_AVAILABLE RECORDS_
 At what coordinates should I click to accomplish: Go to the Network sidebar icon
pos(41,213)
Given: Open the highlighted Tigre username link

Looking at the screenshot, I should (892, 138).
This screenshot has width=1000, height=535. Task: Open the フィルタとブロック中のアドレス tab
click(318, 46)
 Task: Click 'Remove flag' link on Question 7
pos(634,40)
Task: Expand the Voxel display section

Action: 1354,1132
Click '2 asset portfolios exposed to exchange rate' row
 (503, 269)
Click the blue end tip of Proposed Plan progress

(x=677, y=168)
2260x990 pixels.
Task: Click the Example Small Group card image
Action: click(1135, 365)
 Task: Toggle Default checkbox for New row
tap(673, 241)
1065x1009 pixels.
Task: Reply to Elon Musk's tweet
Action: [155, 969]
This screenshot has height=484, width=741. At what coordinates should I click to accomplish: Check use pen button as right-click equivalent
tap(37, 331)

_DIRECTION_
Lay out all of the lines above as a Markdown table with the columns Row and Line text. Number the rows in order and skip the blank lines.

_THE OUTPUT_
| Row | Line text |
|---|---|
| 1 |  At what coordinates should I click to accomplish: Go to the Network sidebar icon |
| 2 | pos(41,213) |
| 3 | Given: Open the highlighted Tigre username link |
| 4 | Looking at the screenshot, I should (892, 138). |
| 5 | This screenshot has width=1000, height=535. Task: Open the フィルタとブロック中のアドレス tab |
| 6 | click(318, 46) |
| 7 |  Task: Click 'Remove flag' link on Question 7 |
| 8 | pos(634,40) |
| 9 | Task: Expand the Voxel display section |
| 10 | Action: 1354,1132 |
| 11 | Click '2 asset portfolios exposed to exchange rate' row |
| 12 |  (503, 269) |
| 13 | Click the blue end tip of Proposed Plan progress |
| 14 | (x=677, y=168) |
| 15 | 2260x990 pixels. |
| 16 | Task: Click the Example Small Group card image |
| 17 | Action: click(1135, 365) |
| 18 |  Task: Toggle Default checkbox for New row |
| 19 | tap(673, 241) |
| 20 | 1065x1009 pixels. |
| 21 | Task: Reply to Elon Musk's tweet |
| 22 | Action: [155, 969] |
| 23 | This screenshot has height=484, width=741. At what coordinates should I click to accomplish: Check use pen button as right-click equivalent |
| 24 | tap(37, 331) |